Another way you can do this is by summing each criterion by a CASE statement:

SELECT market_id,
       SUM(CASE WHEN a = 1 THEN total_purchase END) AS acc_purchase,
       SUM(CASE WHEN a = 1 THEN total_profit END) AS acc_profit,
       SUM(CASE WHEN a = 1 THEN company_profit END) AS acc_company_profit,
       ((SUM(CASE WHEN b = 1 THEN total_purchase END) - SUM(CASE WHEN c = 1 THEN total_purchase END)) / SUM(CASE WHEN c = 1 THEN total_purchase END)) * 100 AS growth,
       ((SUM(CASE WHEN p = 'd' THEN total_purchase END) - SUM(CASE WHEN p = 'e' THEN total_purchase END)) / SUM(CASE WHEN p = 'e' THEN total_purchase END)) * 100 AS growth_week,
       ((SUM(CASE WHEN p = 'f' THEN total_purchase END) - SUM(CASE WHEN p = 'g' THEN total_purchase END)) / SUM(CASE WHEN p = 'g' THEN total_purchase END)) * 100 AS growth_month,
       ((SUM(CASE WHEN p = 'd' THEN total_profit END) - SUM(CASE WHEN p = 'e' THEN total_profit END)) / SUM(CASE WHEN p = 'e' THEN total_profit END)) * 100 AS growth_week_profit,
       ((SUM(CASE WHEN p = 'f' THEN total_profit END) - SUM(CASE WHEN p = 'g' THEN total_profit END)) / SUM(CASE WHEN p = 'g' THEN total_profit END)) * 100 AS growth_month_profit
FROM (
    SELECT profit_log.*,
           CASE WHEN date >= @f THEN 1 END AS a,
           CASE WHEN date = @d THEN 1 END AS b,
           CASE WHEN date = @f THEN 1 END AS c,
           CASE WHEN date >= @d - INTERVAL 7 DAY THEN 'd'
                WHEN date >= @d - INTERVAL 14 DAY THEN 'e'
                WHEN date >= @d - INTERVAL 1 MONTH THEN 'f'
                WHEN date >= @d - INTERVAL 2 MONTH THEN 'g' END AS p
    FROM (SELECT @d := DATE'2016-05-05', @f := @d - INTERVAL DAY(@d)-1 DAY) AS params,
         profit_log
    WHERE date BETWEEN @d - INTERVAL 2 MONTH AND @d
          AND market_id IN (0, 20)
  ) a
GROUP BY market_id

In the case above, @d is the anchor date, and @f is the first day of the month in @d.

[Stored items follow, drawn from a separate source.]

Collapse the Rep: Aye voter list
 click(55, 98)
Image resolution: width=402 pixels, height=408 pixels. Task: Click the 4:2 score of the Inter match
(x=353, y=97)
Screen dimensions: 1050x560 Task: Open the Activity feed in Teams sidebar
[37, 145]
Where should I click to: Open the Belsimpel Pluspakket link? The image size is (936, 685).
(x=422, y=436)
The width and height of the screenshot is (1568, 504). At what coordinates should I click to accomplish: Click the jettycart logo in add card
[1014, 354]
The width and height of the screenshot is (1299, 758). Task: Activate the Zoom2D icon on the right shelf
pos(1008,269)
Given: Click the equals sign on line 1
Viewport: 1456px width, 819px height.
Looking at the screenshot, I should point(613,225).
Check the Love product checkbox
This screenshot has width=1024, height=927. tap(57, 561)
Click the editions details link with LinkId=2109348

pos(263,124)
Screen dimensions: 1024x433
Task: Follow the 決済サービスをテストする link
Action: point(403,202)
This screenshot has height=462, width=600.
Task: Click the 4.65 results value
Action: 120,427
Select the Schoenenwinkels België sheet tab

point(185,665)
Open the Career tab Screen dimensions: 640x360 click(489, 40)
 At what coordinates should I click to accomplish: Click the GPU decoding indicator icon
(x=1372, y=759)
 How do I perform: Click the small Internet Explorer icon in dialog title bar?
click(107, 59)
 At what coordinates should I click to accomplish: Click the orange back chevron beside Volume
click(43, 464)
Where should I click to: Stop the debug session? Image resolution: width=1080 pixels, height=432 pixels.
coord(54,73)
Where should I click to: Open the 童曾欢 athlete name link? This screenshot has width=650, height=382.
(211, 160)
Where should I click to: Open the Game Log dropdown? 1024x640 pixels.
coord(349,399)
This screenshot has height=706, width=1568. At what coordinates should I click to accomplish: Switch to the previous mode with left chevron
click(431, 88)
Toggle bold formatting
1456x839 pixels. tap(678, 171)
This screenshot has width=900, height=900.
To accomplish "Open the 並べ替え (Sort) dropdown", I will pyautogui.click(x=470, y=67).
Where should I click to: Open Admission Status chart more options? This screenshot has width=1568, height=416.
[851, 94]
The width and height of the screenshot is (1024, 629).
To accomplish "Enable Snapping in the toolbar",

The calculated columns a, b and c denote entries valid (value 1) since the start of the month, for the anchor day only, and for the first day of the month only, respectively. The calculated column p has values d, e, f and g, for last 7 days, last 14 days, last month, and last two months, respectively. Notice that values a, b, and c can overlap with each other and with d, e, and f (thus needing their individual flags), but values d, e, f and g never overlap, so are folded in a single column.

With these values (performed primarily for readability of the outer SELECT statement), all the values are SUMs of values conforming to some criteria (either a, b, c, d, e, f, or g). If none of the values overlapped, the query could be simplified significantly.